After that he played Adrinette and Darrin every chance he got.
"After the first couple of weeks, he started beating me. ... I was impressed," Adrinette said. "Then he wanted to play every single day. He would wake up at 7 o'clock on the weekends and run to the chess table and say, 'OK, I want to play.'"
Kevin's rare patience also helps his chess game, said Charliece Capers, owner of Alpha Christian Child Development Center. She remembered two people from Kenya came to the center earlier this week to talk with students, and when the question-and-answer session began, children hollered and waived their hands, trying to ask questions. Kevin sat silently with his hand raised.
"He was very patient. He kind of follows that rule," Capers said. "That's why I think he's so good at chess too: He knows that everyone has a turn and even if it's not his turn, he knows his turn will come. Most (4-year-olds) can't comprehend that."
I eventually beat Kevin at chess but only because my games move at a geriatric pace. Our game was more than an hour long, the longest game he had ever played (and the most embarrassing game I'd ever played). At about the 45-minute marker, he told his father he was worried I was going to cause them to miss their tee time at the local par-3 course.
That stung a bit.
He challenged me again Wednesday. He beat me in about 15 minutes.

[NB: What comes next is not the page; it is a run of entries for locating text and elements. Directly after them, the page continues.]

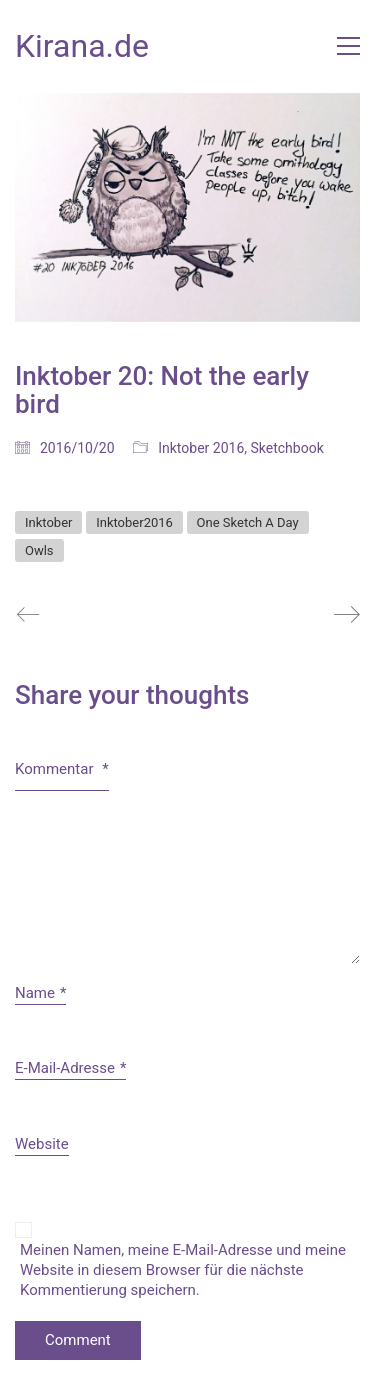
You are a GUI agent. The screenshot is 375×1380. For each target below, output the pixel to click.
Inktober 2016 (201, 448)
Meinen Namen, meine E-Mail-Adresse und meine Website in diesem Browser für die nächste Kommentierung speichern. (183, 1270)
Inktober (48, 522)
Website (42, 1144)
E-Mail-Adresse (70, 1069)
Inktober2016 (134, 522)
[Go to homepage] (82, 46)
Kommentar (62, 769)
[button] (348, 46)
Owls (39, 550)
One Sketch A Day (248, 522)
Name (40, 994)
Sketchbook (287, 448)
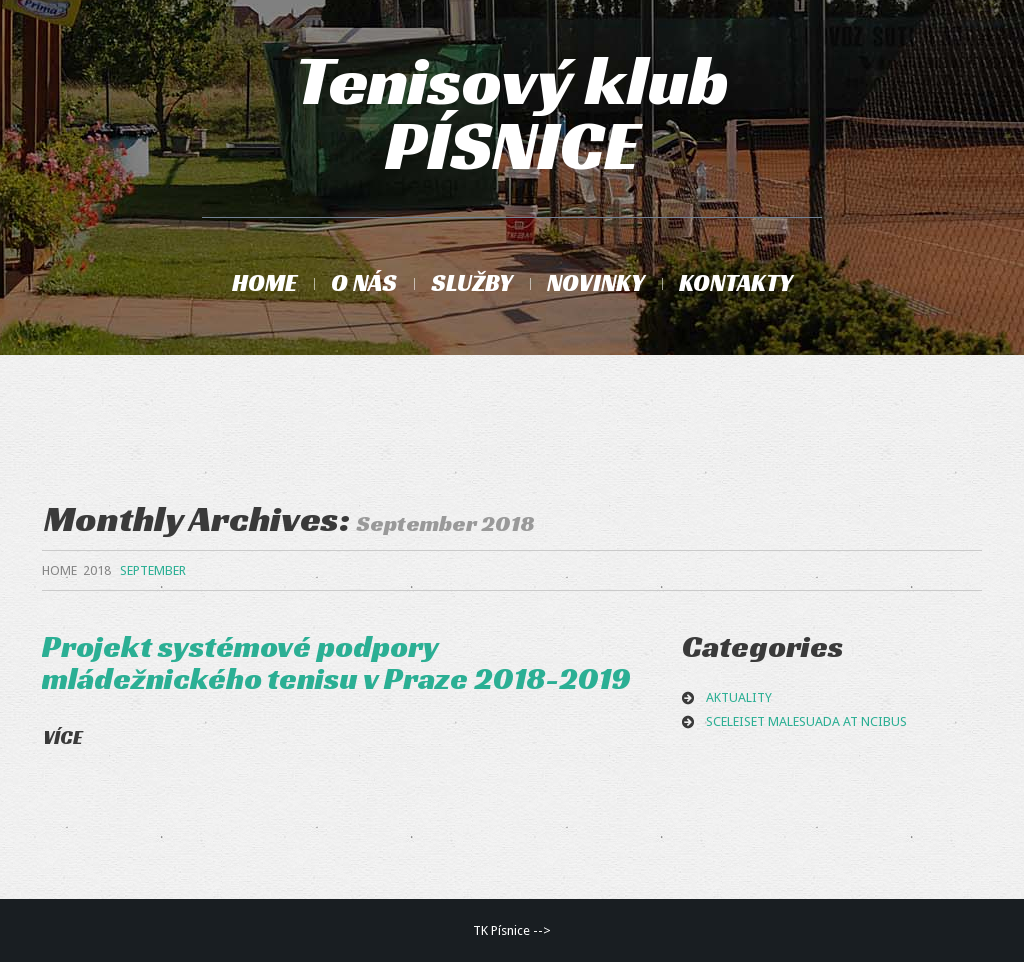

We got to talking about chess.
"Why (do) you like it?" Kevin's father said.
"Because it's my game!" Kevin said.
"I know it's your game," he said, laughing.
"I want to go golfing next."
I asked Kevin what he wanted to do with chess, what he wanted to when he grew up.
"UPS!" he shouted.
His father works for the company.
"No, no, you don't want to work for UPS."
"Restaurant cooker?"
Darrin gave in.
"I'll let you be what you want to be now."